··· THE INPUT
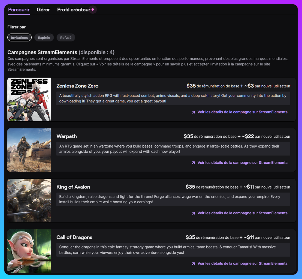Screen dimensions: 302x279
Task: Click the Call of Dragons elf thumbnail
Action: (29, 251)
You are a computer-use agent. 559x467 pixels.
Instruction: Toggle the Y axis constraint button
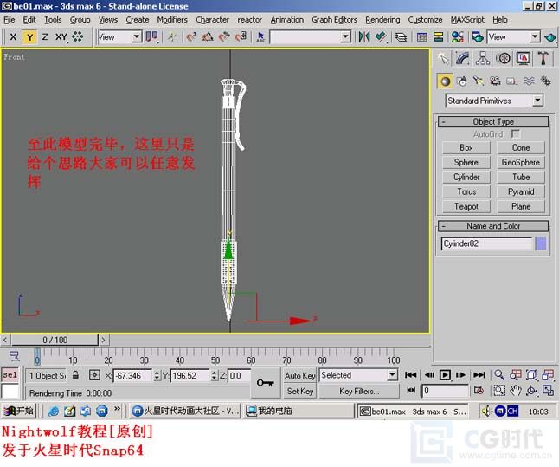(x=29, y=37)
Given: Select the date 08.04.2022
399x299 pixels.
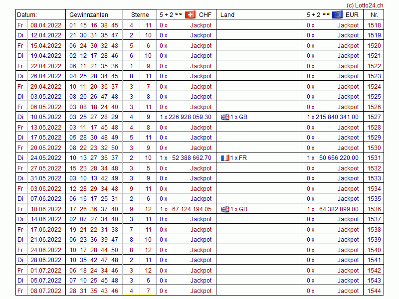Looking at the screenshot, I should coord(46,25).
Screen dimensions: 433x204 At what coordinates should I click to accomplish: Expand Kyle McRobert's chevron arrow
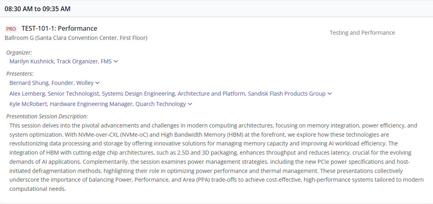click(x=190, y=104)
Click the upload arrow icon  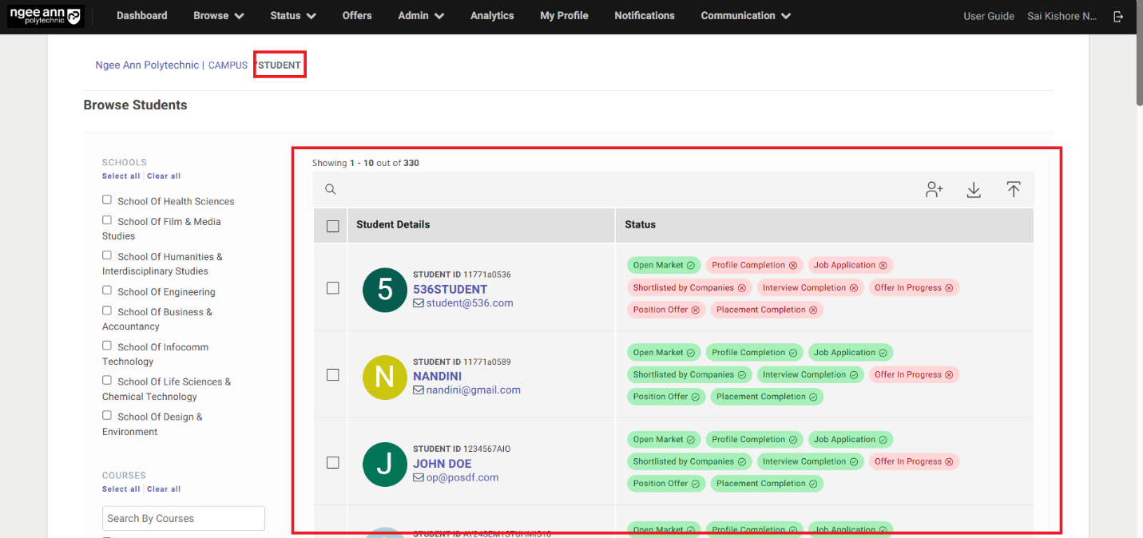point(1013,190)
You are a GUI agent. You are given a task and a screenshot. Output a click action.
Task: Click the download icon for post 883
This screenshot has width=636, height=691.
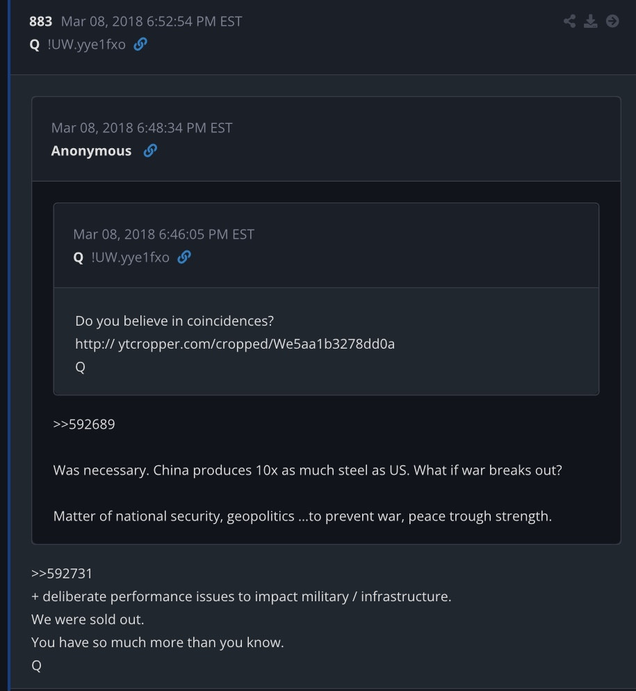tap(591, 21)
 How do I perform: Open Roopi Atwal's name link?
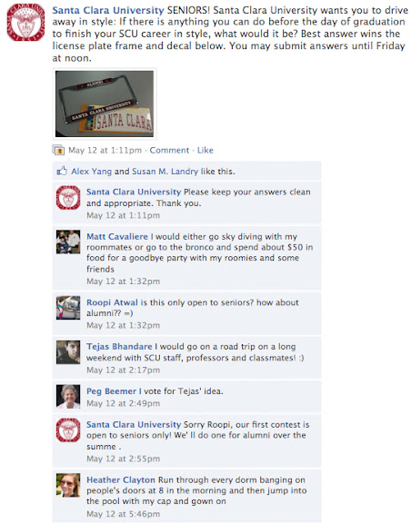(112, 302)
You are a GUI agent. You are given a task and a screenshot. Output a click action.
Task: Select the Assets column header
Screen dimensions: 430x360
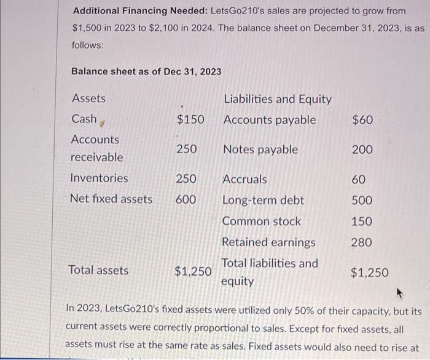click(x=88, y=98)
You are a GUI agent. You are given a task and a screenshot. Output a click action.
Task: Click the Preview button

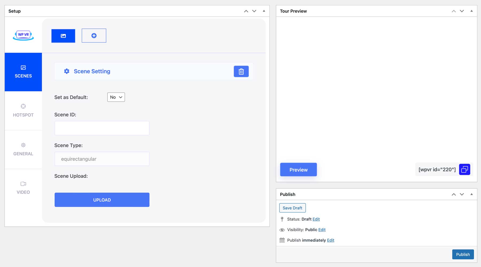tap(298, 170)
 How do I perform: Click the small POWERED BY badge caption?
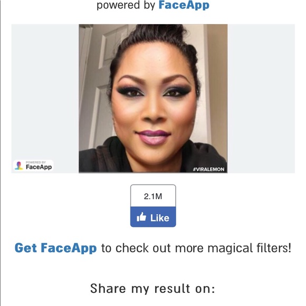point(36,162)
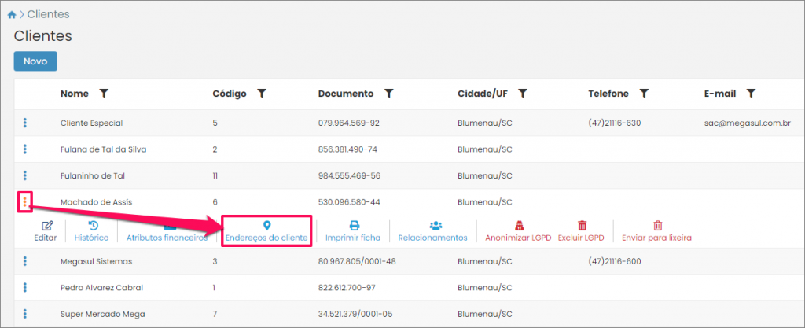This screenshot has width=805, height=328.
Task: Filter the Documento column
Action: (388, 94)
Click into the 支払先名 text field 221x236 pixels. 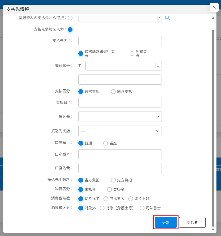(x=120, y=41)
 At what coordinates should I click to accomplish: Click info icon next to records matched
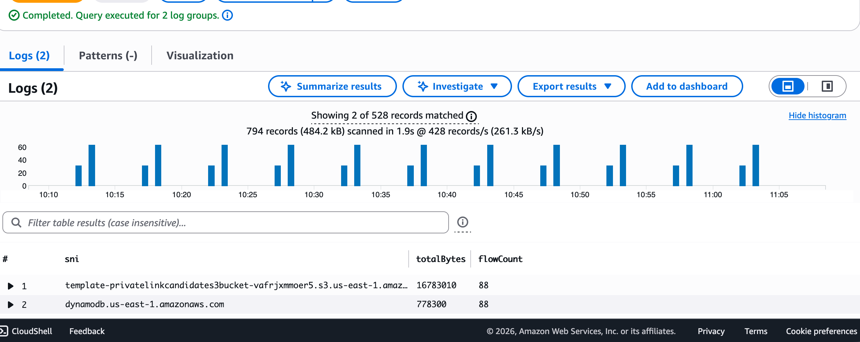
······
WORK TO COMPLETE: All lines that contain the word "Select" must be copied from the records above.

RESULT OF THE EXERCISE:
Given: Select the date 08.04.2022
Task: Select the Assets column header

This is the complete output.